Litigation Release No. 20474 / March 4, 2008

SEC v. Stanley Manne, Civil Action No. 08-CV-1068 (E.D.Pa.)

SEC Charges Stanley Manne With Insider Trading in the Stock of Valley Forge Scientific, Inc.

The Securities and Exchange Commission ("Commission") today announced the filing of a civil action in the United States District Court for the Eastern District of Pennsylvania against Stanley Manne, of Aventura, Florida, for engaging in unlawful insider trading in the securities of Valley Forge Scientific, Inc. ("Valley Forge"), which was located in Oaks, Pennsylvania. The complaint alleges that the defendant, a retired business owner, purchased securities of Valley Forge on the basis of material nonpublic information concerning a merger between Valley Forge and Synergetics, Inc. Without admitting or denying the allegations of the complaint, Manne has consented to the entry of a final judgment permanently enjoining him from engaging in the violations set forth below, and ordering him to pay disgorgement of $85,601, plus prejudgment interest of $13,315, and a civil penalty of $85,601.

The Commission's complaint alleges that Synergetics, a privately held corporation, developed and manufactured microsurgical instruments and devices. Valley Forge, now known as Synergetics USA, Inc., manufactured electrosurgical equipment and instrumentation. Valley Forge's common stock was traded on the Boston Stock Exchange and quoted on the NASDAQ SmallCap Market until the completion of the merger with Synergetics. On May 3, 2005, Valley Forge and Synergetics jointly announced an agreement to merge the two companies. On that day, Valley Forge common stock closed at $2.30 per share, an increase of 23 percent over the previous day.

The complaint alleges that Valley Forge and Synergetics began discussions concerning a possible merger in July 2003. In May 2004, a Valley Forge director who later became Valley Forge's chief operating officer (hereinafter "Chief Operating Officer"), became the principal negotiator for Valley Forge in connection with the merger discussions. Manne and the Chief Operating Officer have had a close personal and professional relationship for more than 30 years and Manne knew, during the relevant time period, that the Chief Operating Officer was a Valley Forge director and that he had access to confidential information about the merger negotiations.

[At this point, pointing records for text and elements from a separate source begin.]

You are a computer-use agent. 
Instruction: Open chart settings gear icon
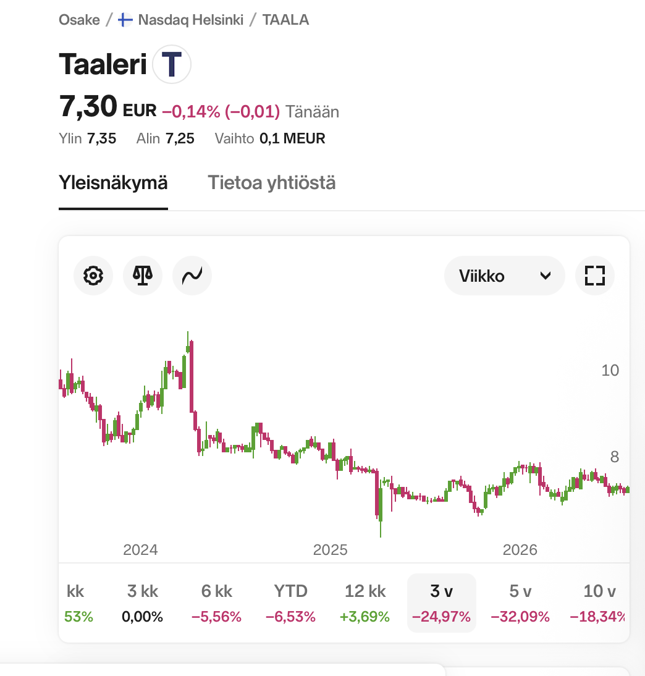[x=93, y=276]
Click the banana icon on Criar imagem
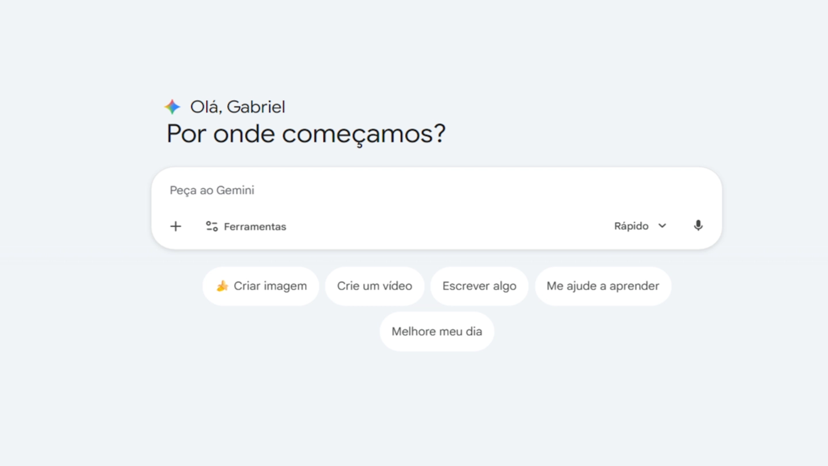The width and height of the screenshot is (828, 466). coord(222,286)
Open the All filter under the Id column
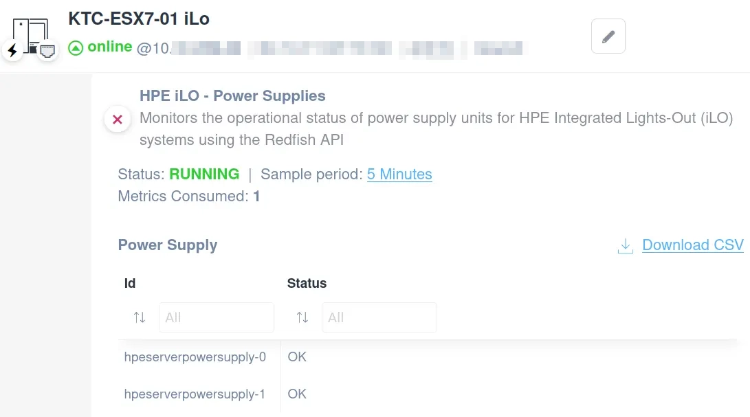Screen dimensions: 750x417 pyautogui.click(x=216, y=317)
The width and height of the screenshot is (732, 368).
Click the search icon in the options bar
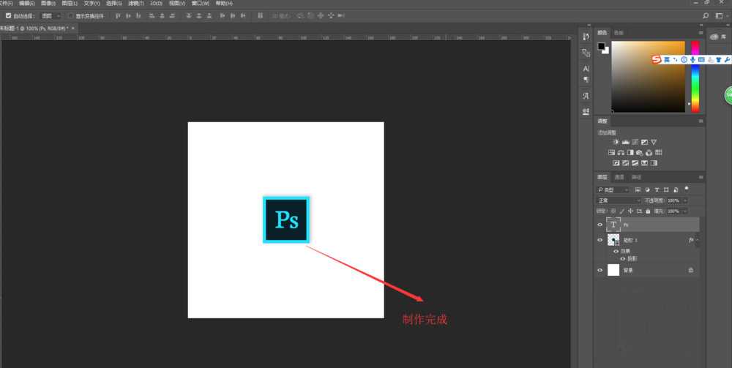(x=706, y=15)
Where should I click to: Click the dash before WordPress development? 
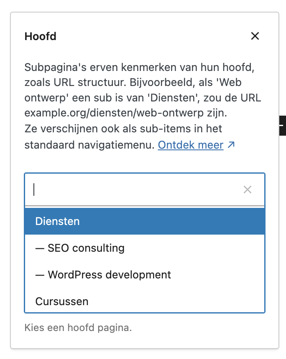[x=39, y=275]
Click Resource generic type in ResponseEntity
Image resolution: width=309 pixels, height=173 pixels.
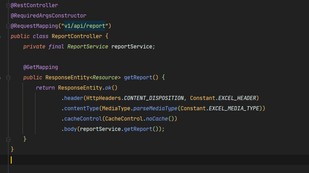point(105,78)
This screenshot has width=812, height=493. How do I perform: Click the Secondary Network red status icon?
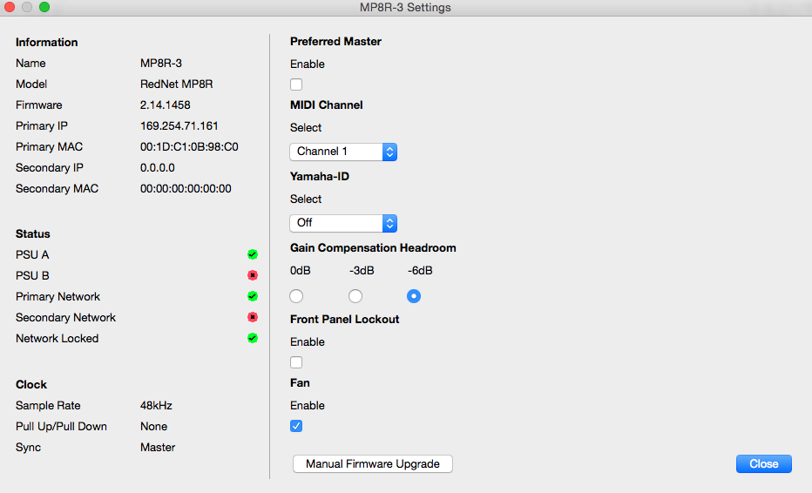(253, 317)
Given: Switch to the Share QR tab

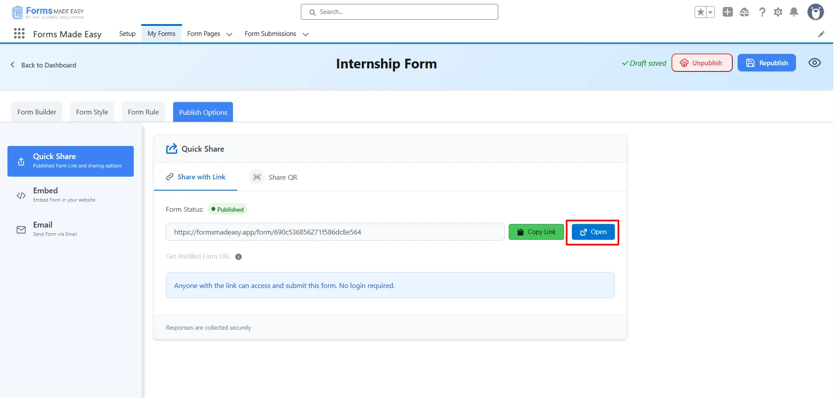Looking at the screenshot, I should (274, 177).
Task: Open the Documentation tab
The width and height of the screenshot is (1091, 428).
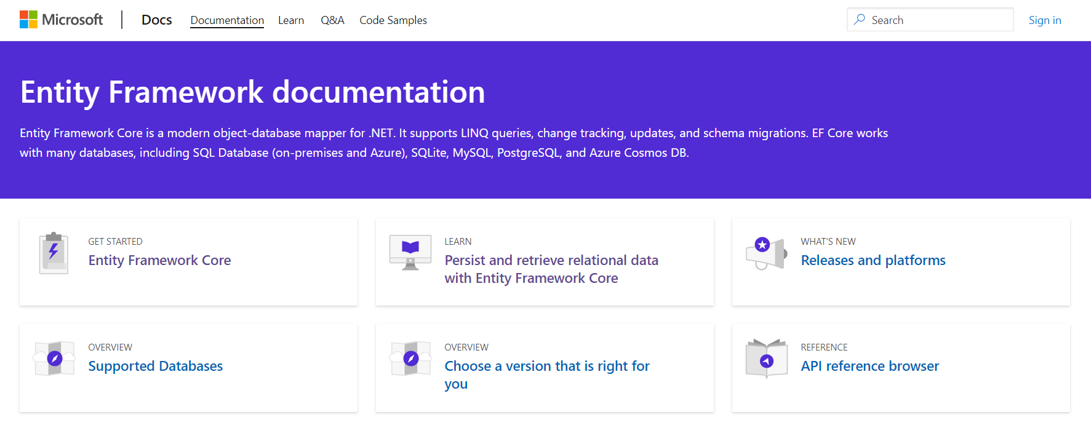Action: [x=227, y=20]

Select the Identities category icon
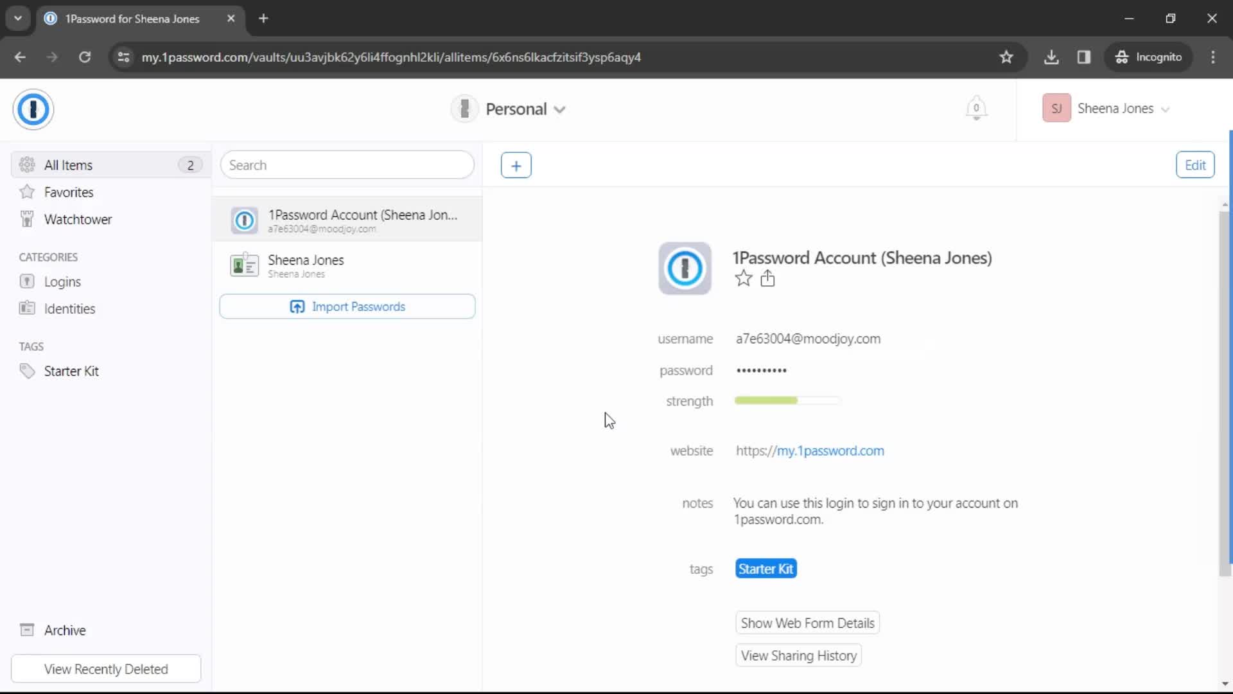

The complaint also alleges that, in February 2005, the Chief Operating Officer resigned from Valley Forge's board of directors to become the company's chief operating officer, and asked Manne if he would be interested in replacing him on Valley Forge's board. He told Manne that Valley Forge was involved in discussions with several potential sale or merger partners, including Synergetics, and that, as a director, Manne would be involved in these matters. Manne agreed to keep this information confidential and not to trade on it. Nevertheless, between February 14, 2005 and May 3, 2005, in breach of a duty of trust and confidence he owed to the Chief Operating Officer, Manne misappropriated material nonpublic information concerning the merger negotiations for his own use, and purchased 105,680 shares of Valley Forge common stock in 45 trades on 34 separate days. Although Manne did not sell his shares immediately after the merger announcement, as a result of his unlawful trading Manne realized potential profits of $85,601.

The Commission's complaint alleges that by his conduct, Manne violated Section 10(b) of the Securities Exchange Act of 1934 and Rule 10b-5 thereunder, and seeks a permanent injunction, disgorgement together with prejudgment interest, and a civil penalty against Manne.

The Commission acknowledges the assistance of the National Association of Securities Dealers (now known as the Financial Industry Regulatory Authority) with respect to this matter.